Derivative of $\sin (x) $ at end points of $[o,\pi]$ Can we define derivative of a function at the end points of the domain? If so how? My confusion is only onside limit exists. Is one side enough? or we define the derivative in the higher space in this case $\mathbb{R}$ as the derivative of the subspace?
Example: $\sin(x)$ where $x\in [0,\pi]$. What is the derivative at $0$ and $\pi$? 
On a related topic; I ask this question because I want to show $\sin(x)$ is not a contraction in the above interval. But I am looking for a answer to the above question of derivatives.
Please explain. Thank you.
 A: It depends on which definition of derivative you use. One definition where the question does not even arise is:
Definition: Let $A \subset \mathbb{R}$, and $f \colon A \to \mathbb{R}$ a function. $f$ is differentiable in $x \in A$, if there is at least one sequence $(x_n)$ of points in $A\setminus \{x\}$ with $x = \lim\limits_{n\to\infty} x_n$, and for every sequence $(y_n)$ of points in $A\setminus \{x\}$ converging to $x$, the limit
$$f'(x) = \lim_{n\to\infty} \frac{f(y_n) - f(x)}{y_n-x}$$
exists. $f'(x)$ is the derivative of $f$ in $x$.
A nice standard definition of differentiability and the derivative that does not tie you to functions whose domain is open. With that definition, there is no question that $\sin\lvert_{[0,\pi]}$ is differentiable in $0$ and in $\pi$, and that the derivative there is $1$ resp. $-1$.
A: We cannot define the derivative of a function at the end points of its domain because it is only right-continuous at the left endpoint and left-continuous at the right endpoint. Therefore, it is only right-differentiable at the left endpoint and left-differentiable at the right endpoint, and hence not wholesomely differentiable at the two endpoints. Hence the derivative is not defined at the two endpoints.
A: In a sense it is difficult to answer your question, because anyone can define anything, so I think I can assume that when you ask if is possible to define derivatives in the end points of $[a,b]$, I believe that what you want is a definition which matchs with the standard definition in the usual case, i.e. you want to extend the usual definition that Works only for open sets. 
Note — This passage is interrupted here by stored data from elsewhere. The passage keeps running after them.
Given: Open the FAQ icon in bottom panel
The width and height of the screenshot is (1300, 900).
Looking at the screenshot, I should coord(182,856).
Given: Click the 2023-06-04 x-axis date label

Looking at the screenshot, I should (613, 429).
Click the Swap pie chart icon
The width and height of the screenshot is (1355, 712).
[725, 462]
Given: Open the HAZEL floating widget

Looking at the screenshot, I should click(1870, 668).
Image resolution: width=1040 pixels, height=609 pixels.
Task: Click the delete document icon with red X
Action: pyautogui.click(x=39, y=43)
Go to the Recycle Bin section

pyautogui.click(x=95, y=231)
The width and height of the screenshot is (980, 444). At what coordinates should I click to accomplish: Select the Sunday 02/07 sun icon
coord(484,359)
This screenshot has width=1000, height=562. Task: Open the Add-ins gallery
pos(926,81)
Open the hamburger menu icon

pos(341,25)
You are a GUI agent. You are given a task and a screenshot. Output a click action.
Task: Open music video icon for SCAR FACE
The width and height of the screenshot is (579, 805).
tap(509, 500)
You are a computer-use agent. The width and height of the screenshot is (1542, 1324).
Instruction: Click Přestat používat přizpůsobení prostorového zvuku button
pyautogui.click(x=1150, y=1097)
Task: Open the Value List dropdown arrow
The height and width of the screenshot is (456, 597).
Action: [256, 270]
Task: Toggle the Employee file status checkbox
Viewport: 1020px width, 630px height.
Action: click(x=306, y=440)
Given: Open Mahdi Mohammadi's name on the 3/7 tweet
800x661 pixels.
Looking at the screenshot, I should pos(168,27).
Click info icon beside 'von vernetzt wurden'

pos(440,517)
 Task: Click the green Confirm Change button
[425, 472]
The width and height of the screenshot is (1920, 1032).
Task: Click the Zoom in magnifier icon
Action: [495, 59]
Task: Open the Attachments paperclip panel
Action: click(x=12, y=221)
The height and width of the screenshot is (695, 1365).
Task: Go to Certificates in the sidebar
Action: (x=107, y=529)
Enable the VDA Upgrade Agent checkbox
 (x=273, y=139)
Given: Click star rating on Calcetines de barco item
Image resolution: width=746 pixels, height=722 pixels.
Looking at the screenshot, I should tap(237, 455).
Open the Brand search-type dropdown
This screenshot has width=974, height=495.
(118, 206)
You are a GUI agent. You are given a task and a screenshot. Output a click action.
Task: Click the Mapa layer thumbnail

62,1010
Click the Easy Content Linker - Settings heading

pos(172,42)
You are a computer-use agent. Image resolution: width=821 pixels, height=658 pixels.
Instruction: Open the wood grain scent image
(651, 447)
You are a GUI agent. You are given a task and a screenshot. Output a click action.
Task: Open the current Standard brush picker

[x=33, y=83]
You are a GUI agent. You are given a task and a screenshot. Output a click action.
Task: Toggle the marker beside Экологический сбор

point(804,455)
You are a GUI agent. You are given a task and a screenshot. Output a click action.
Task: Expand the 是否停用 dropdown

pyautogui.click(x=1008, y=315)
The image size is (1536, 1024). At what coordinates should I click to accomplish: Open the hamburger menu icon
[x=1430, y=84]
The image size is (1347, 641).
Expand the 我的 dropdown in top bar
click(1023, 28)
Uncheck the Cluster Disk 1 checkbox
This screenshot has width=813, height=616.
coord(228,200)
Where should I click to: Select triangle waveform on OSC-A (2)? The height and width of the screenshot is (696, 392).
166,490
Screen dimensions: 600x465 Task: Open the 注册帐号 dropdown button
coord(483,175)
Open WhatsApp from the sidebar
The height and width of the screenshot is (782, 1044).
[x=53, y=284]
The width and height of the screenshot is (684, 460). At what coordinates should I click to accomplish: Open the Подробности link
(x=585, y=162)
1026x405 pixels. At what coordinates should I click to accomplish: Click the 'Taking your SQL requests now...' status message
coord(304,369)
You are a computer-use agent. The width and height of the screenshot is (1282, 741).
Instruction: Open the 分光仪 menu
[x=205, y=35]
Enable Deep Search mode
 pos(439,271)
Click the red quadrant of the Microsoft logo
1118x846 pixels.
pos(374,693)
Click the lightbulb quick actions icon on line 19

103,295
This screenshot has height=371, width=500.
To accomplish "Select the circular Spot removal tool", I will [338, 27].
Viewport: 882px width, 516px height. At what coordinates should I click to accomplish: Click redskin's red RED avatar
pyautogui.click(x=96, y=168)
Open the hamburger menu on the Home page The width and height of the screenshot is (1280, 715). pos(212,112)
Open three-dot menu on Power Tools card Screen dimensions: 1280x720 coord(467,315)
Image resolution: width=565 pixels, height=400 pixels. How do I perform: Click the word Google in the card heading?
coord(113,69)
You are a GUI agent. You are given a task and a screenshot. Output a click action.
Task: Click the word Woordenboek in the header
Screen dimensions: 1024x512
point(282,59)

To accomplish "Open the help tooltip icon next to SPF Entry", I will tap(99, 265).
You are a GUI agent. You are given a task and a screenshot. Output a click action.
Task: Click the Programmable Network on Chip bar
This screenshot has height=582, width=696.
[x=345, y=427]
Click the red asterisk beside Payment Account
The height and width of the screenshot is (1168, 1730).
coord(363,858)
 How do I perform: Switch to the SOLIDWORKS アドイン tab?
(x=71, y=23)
If you open some books of Partial Differential Equation, you will see that there exist a space $C^1(\overline{\Omega})$. Well, $\overline{\Omega}$ is not open, so how do we define the derivative in $\partial\Omega$? In our case this can be done by just considering one side derivatives. You could say something like this: a function $f:[a,b]\to\mathbb{R}$ is differetiable if it is differentiable in the usual sense in $(a,b)$ and if in the points $a,b$ it does have one side derivatives. Note that this make sense geometrically.